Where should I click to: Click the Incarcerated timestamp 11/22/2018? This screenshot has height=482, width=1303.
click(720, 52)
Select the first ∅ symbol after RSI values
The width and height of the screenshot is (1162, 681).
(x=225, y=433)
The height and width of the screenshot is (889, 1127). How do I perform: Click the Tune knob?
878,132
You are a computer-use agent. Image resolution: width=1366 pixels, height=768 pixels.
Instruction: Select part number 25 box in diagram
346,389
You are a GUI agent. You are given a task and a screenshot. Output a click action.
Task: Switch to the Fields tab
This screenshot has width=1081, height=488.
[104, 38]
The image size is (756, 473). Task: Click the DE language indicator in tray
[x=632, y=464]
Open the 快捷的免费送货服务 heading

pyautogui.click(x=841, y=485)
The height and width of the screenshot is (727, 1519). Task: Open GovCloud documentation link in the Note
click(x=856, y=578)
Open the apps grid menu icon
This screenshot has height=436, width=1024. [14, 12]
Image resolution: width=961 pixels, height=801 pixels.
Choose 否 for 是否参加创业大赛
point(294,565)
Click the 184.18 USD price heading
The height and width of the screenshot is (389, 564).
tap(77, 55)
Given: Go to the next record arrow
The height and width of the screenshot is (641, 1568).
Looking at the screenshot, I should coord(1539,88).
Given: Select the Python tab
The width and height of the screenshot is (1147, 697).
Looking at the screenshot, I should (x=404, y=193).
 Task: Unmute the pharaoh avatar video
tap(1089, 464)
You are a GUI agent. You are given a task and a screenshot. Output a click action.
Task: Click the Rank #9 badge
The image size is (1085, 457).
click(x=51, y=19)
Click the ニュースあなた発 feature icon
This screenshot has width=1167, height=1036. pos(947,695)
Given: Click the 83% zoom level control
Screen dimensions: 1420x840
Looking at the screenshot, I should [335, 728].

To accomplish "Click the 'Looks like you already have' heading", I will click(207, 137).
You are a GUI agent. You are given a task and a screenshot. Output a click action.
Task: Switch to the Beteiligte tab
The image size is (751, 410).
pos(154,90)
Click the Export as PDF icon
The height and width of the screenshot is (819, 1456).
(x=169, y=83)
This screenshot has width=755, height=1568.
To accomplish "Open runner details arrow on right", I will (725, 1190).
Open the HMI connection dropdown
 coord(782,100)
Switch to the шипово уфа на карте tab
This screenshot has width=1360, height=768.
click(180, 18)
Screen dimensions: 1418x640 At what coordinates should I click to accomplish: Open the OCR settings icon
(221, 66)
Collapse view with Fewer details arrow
□ □ □ □ □
Render the part of the entries above that opens with the line containing "will click(207, 137)." and closes with the line containing "pos(154,90)" as a JSON list of strings, one per line, leaving out blank lines.

-- EXERCISE OUTPUT --
[
  "To accomplish \"Click the 'Looks like you already have' heading\", I will click(207, 137).",
  "You are a GUI agent. You are given a task and a screenshot. Output a click action.",
  "Task: Switch to the Beteiligte tab",
  "The image size is (751, 410).",
  "pos(154,90)"
]